Shakespeare’s MacBeth plays at the Berkeley Repertory Theatre through April 10, with limited tickets still available. A supernatural horror play, populated by witches, ghosts and a King’s conscience that seesaws between treachery and guilt, this production deliciously delivers, steeped in haunted atmospherics. Dan Moses Schreier’s sound design keeps the audience on edge as Alex V. Nichols’ eerie video projections fall upon tall, textured sets designed by Douglas W. Schmidt.  Most of the play takes place at night, where adversaries gallop through old growth forest and Lady MacBeth sleepwalks her torment. The plot chronicles the unraveling of a kingdom, whose corrupt underpinnings and accursed chase for power reflect our own society’s political struggles in odd and discomforting ways.

This MacBeth offers a traditional interpretation, yet Berkeley flavored, with a bearded witch and a diverse cast. Daniel Sullivan directs it with a well-paced, deliberate hand and stages stunning large cast tableaus straight out of a 17th century painting. Frances McDormand brings an earthiness to Lady MacBeth but never quite rises to the fiendishness of the character. My personal favorite performances were the drunken porter, and the doctor who puzzles over Lady MacBeth’s “Out, out, damn spot!” trance, both small bits played by James Carpenter.

Photo by Kevin Berne

Peet’s Theatre

Helen Meyer of Meyer Sound and Susie Medak, Managing Director of the Berkeley Repertory Theatre, ceremoniously demonstrated a lightning storm to an invited audience today in their newly renovated thrust theatre.  This beloved 35-year-old stage, renamed Peet’s Theatre to honor an almost 50 year relationship with Peet’s Coffee, doesn’t look so different as much as it sounds different.  It now features the first North American installation of Meyer Sound’s Constellation Acoustic System for live, unamplified theatre.  Made up of 84 speakers, the new system creates a genius map of sound that can literally change the acoustics of the space instantaneously.

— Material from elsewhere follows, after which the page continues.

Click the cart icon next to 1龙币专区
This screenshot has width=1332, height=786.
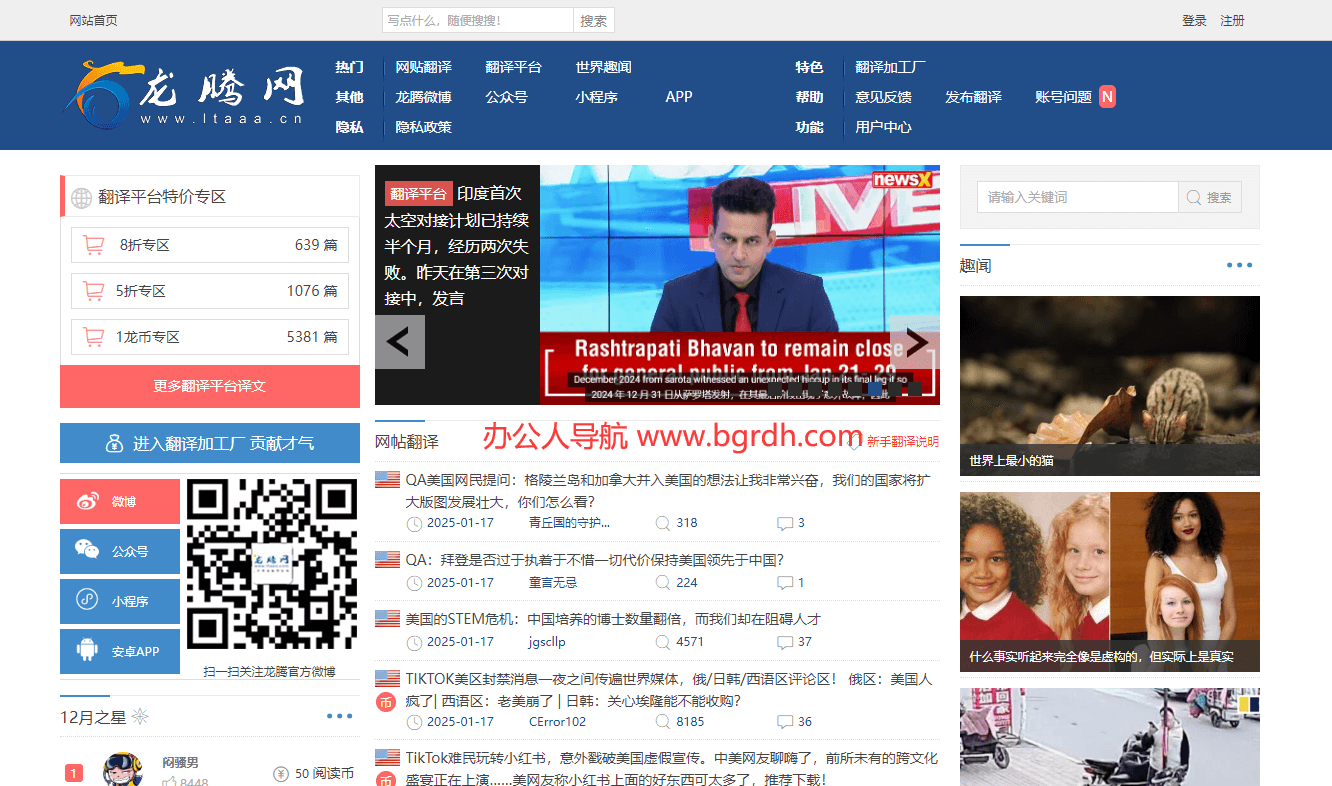coord(94,337)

I look forward to their upcoming production of Aubergine, a Berkeley Rep commission, and how future sound designers use a system that can pan sounds through the room in intricate ways, as well as simulate the acoustics of the Grace Cathedral, as we heard today.  Other renovations include a skylight in the lobby, a larger box office, and a courtyard cafe with a mini-stage for after-show musical acts.

Peet’s Theatre Grand Opening is free and open to the public on Saturday, January 9, 2016 at noon-3pm.